Essa visão otimista tem sido questionada por diversos atores envolvidos nos processos de gestão sustentável das florestas públicas brasileiras, considerando nossa realidade político-institucional e o contexto social vigente. Parece que a lei de gestão veio resolver a problemática florestal no país. A mesma visão é revelada no do discurso abaixo de José Humberto Chaves, Diretor do IBAMA:

Quanto mais a gente demorar mais se consolida um processo de desmatamento, um processo de invasão dessas áreas, e a gente pode ter ainda que seja na esfera jurídica, por exemplo, brigas jurídicas com relação à legitimidade mesmo da posse dessas áreas. Na visão crítica e diferenciada de Fernando Castanheira, ele não vincula diretamente a velocidade de implementação da lei ao sucesso da mesma, apontando outros problemas. Para ele, sob o ponto de vista social, a Lei de Gestão de Florestas Púbicas pode excluir comunidades consideradas invasores, o que não reflete uma justiça social no tratamento dado pela lei. Segue abaixo seu depoimento:

A lei e todo esse aspecto de você privilegiar uma minoria que são as comunidades, que não se discute a importância dela, o valor social, o valor ecológico, mas é uma minoria principalmente na Amazônia. Então, você está desconsiderando todo o resto da população que foi pra lá e foi induzida, inclusive, pelo Poder Público para ocupar aquela região. Porque a política pública para

o resto da população não existe, então toda aquela moçada que você levou pra lá, os gaúchos, os mineiros, os paranaenses não são comunidades, não são brasileiros para a Lei de Gestão de Florestas Públicas. Eles são invasores. São invasores e destruidores, inclusive, que eu tenho que combater. Você vai ter que provar que essa terra é sua, que você está aí há tantos anos, e vai ter que se adaptar ao que eu estou falando e ponto final.

Na visão de José Humberto do IBAMA, a perspectiva social foi e é a mais difícil de ser priorizada no processo de formulação da lei. Segue seu depoimento com relação dos interesses que são mais priorizados na lei:

Eu acho que é o único é o ambiental mesmo, o segundo é o econômico, ou seja, fazer com que a floresta seja atrativa do ponto de vista econômico para que ela se mantenha em pé durante vários anos e, em terceiro, é pensando nas comunidades que eventualmente podem sobreviver de uma concessão não-onerosa. Tanto é que concessão não-onerosa a gente não tem nenhuma ainda.
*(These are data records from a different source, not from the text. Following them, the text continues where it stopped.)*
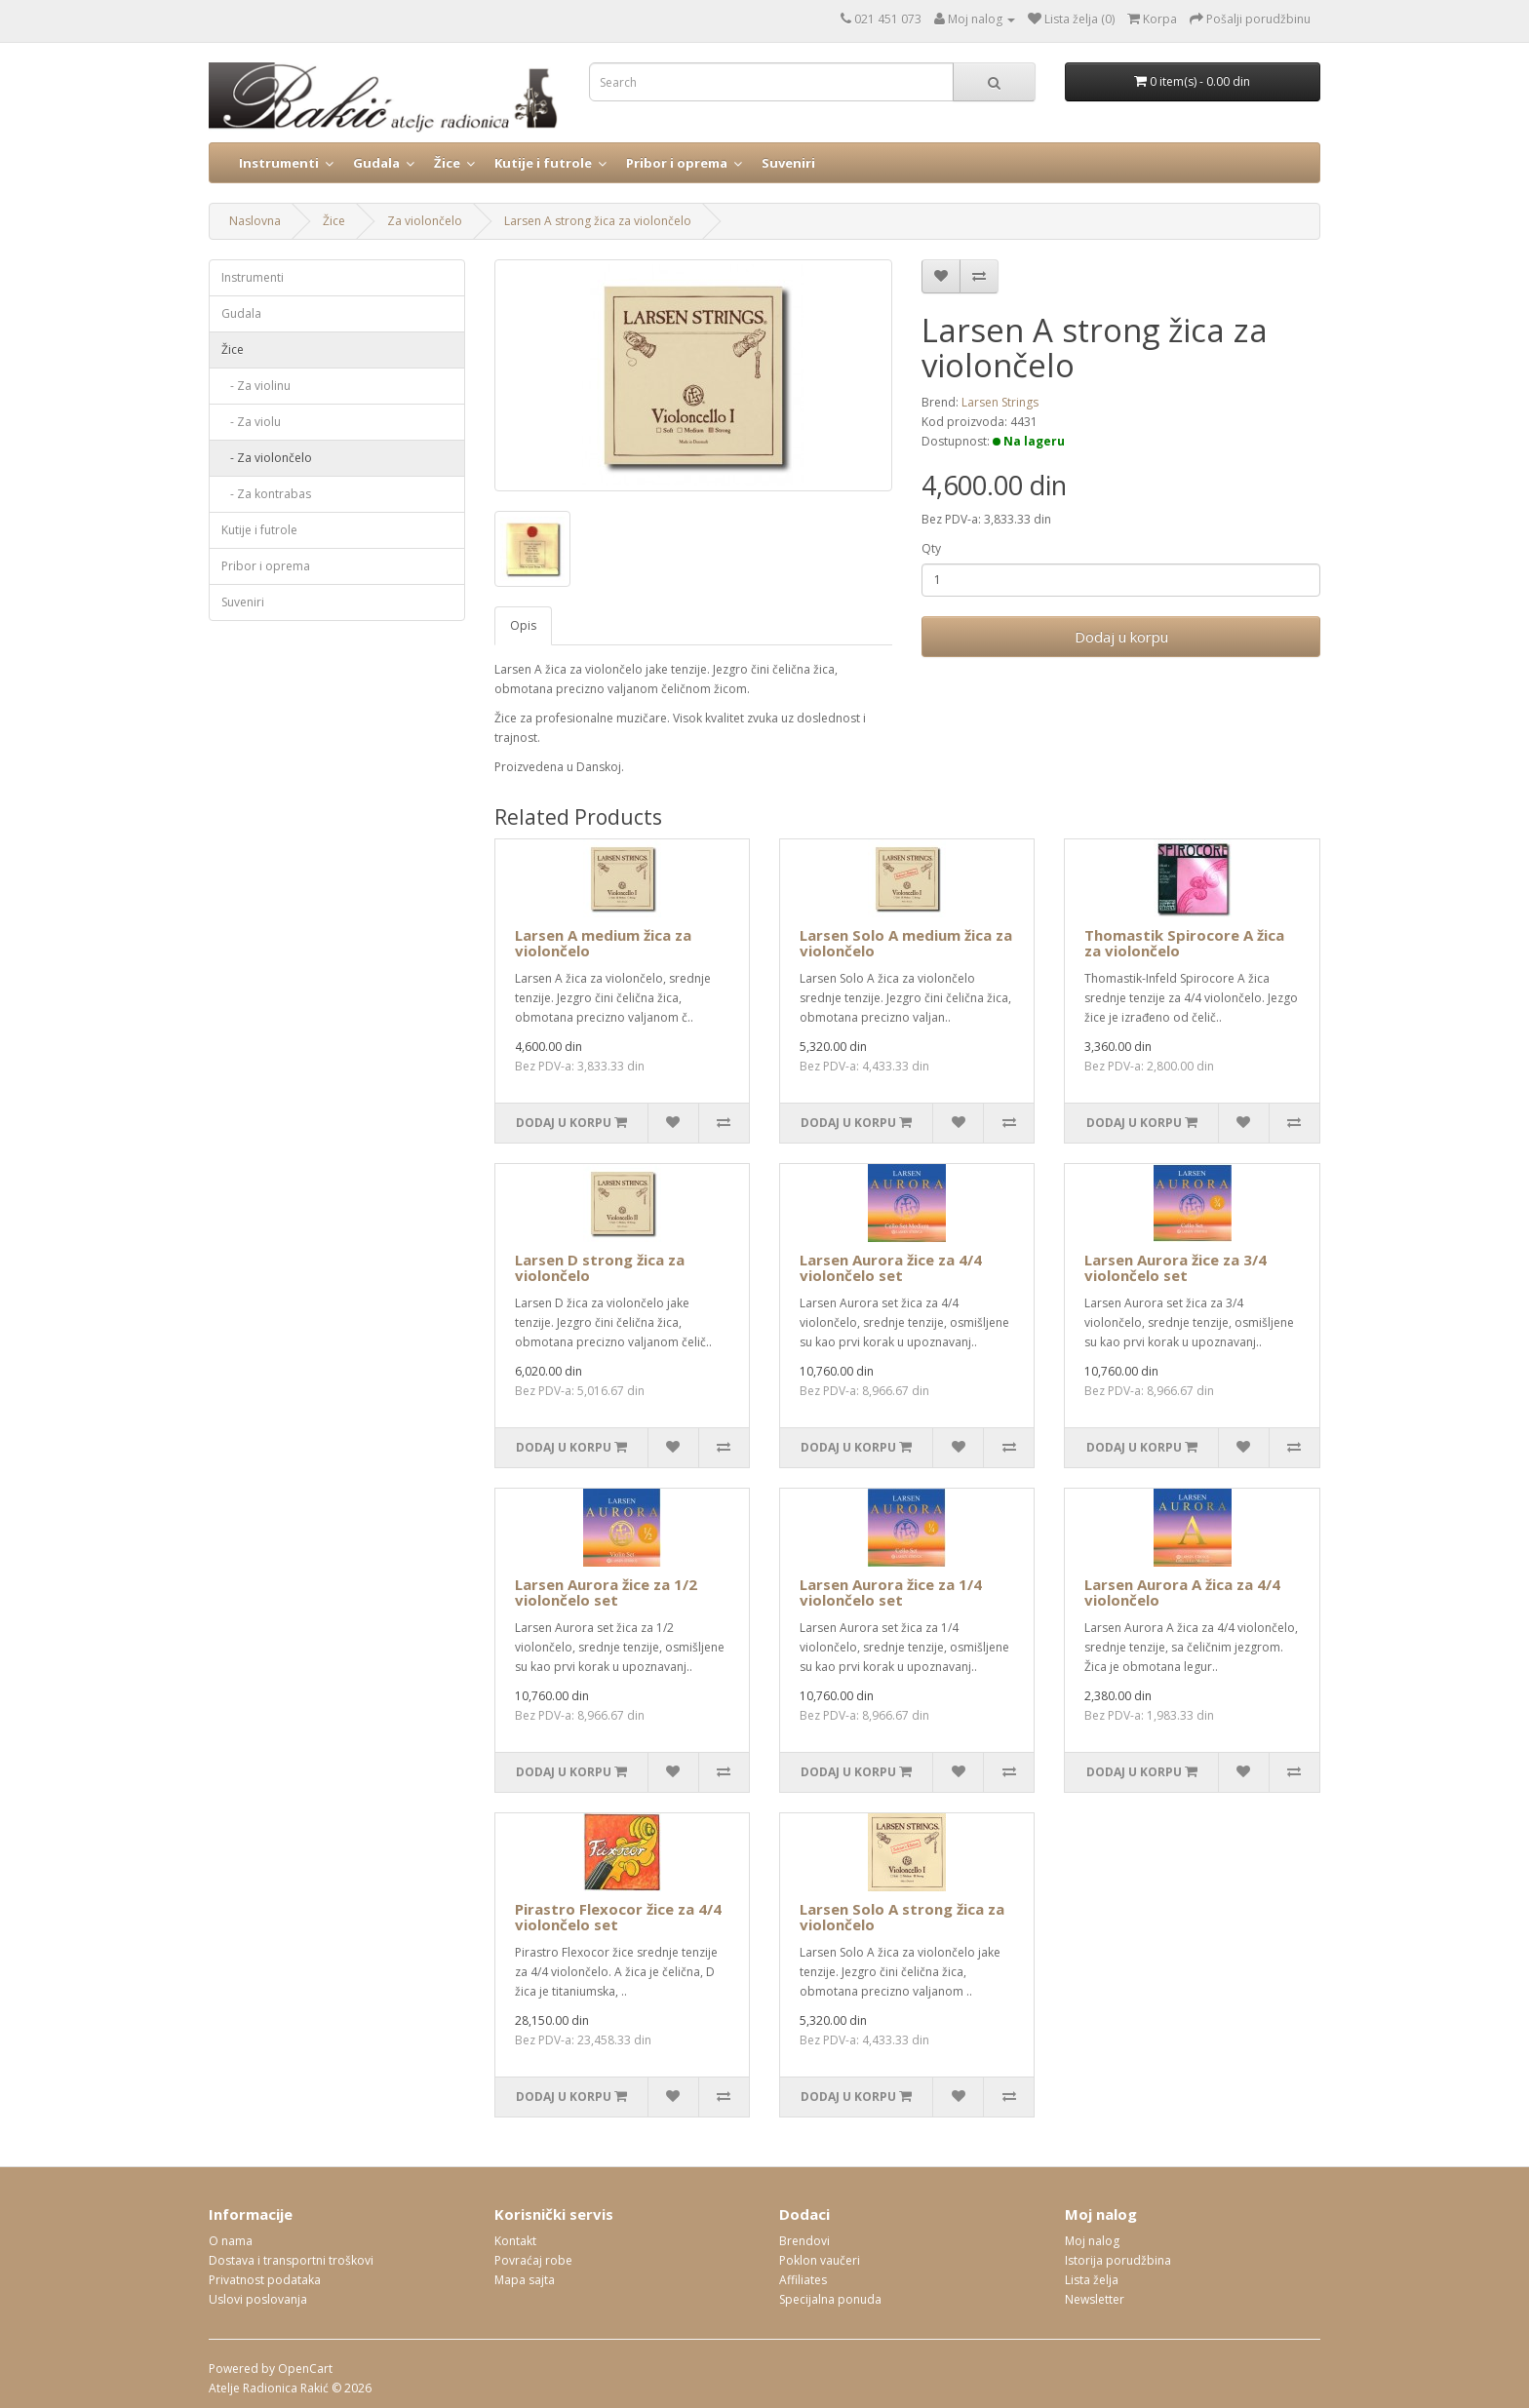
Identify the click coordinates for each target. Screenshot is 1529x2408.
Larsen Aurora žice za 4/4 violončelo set (891, 1268)
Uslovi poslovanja (258, 2299)
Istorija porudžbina (1118, 2260)
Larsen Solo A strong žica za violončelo (902, 1917)
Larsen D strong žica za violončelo (600, 1268)
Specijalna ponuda (830, 2299)
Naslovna (255, 221)
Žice (447, 163)
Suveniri (788, 163)
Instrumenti (279, 163)
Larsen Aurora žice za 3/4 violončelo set (1175, 1268)
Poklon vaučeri (819, 2260)
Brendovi (804, 2241)
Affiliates (803, 2280)
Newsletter (1094, 2299)
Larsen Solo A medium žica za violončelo (906, 943)
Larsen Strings (1000, 402)
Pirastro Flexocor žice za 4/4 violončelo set (618, 1917)
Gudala (376, 163)
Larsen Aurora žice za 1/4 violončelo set (891, 1592)
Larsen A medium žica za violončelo (603, 943)
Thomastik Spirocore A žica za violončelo (1184, 943)
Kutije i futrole (543, 163)
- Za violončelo (266, 457)
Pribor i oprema (676, 163)
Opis (523, 625)
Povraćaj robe (533, 2260)
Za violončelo (424, 221)
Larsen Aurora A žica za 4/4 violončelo (1182, 1592)
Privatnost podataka (265, 2280)
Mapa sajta (524, 2280)
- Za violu (251, 421)
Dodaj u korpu (1121, 636)
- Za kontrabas (266, 493)
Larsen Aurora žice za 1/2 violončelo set (606, 1592)
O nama (231, 2241)
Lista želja (1091, 2280)
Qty (931, 548)
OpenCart (305, 2368)
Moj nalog (1092, 2241)
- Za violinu (256, 385)
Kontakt (515, 2241)
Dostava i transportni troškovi (291, 2260)
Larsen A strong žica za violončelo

A equipe do IBAMA chegou a contabilizar o número de artigos dedicados à concessão em detrimento das outras formas de gestão da lei, para argumentar que os interesses econômicos estão sendo priorizados em relação ao social e ambiental. Eles informavam que no texto do projeto, mais de 60% dos artigos tratavam das concessões, e o restante sobre a criação do Serviço Florestal Brasileiro – SFB, a gestão direta das Flonas e a destinação das áreas florestadas às comunidades locais. Cabe ponderar, portanto, que ter uma quantidade maior de artigos não significa dar tratamento prioritário. A lei expressamente prioriza a criação de unidades de conservação e o uso comunitário e, depois de esgotadas as possibilidades anteriores, entram as concessões, o que também não quer dizer que isso se dará na prática.